I deleted quite some text but this part from Yrjö Länsipuro message:

 

> Some languages have their specific names not only for the "own"

> country but for most other countries as well.. In some cases,

> protecting those other versions (eg., in the languages of neighboring

> countries, or in non-UN languages such as German or Japanese) might

> be important for the government.

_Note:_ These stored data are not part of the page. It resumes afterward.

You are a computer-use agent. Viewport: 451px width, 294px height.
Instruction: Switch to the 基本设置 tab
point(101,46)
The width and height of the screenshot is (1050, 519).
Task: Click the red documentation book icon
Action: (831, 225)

Should governments have the option

> of protecting the name of the country in  additional languages?

 

This is known as exonym and endonyms[*]. As an example, the Netherlands

is not only knows as "Holland" but also as "Pays-Bas", "Niederlande"

etc. while the Dutch tend to talk about "Frankrijk", "Duitsland".

In case people want to consider this for TLDs the amount of 140.000

names mentioned in the call (7000 lnguages, 200 countries) will

easely grows a couple of magnitudes.

 

                jaap

 

[*] For a quick introduction, see the lemma in Wikipedia

    <https://en.wikipedia.org/wiki/Exonym_and_endonym>.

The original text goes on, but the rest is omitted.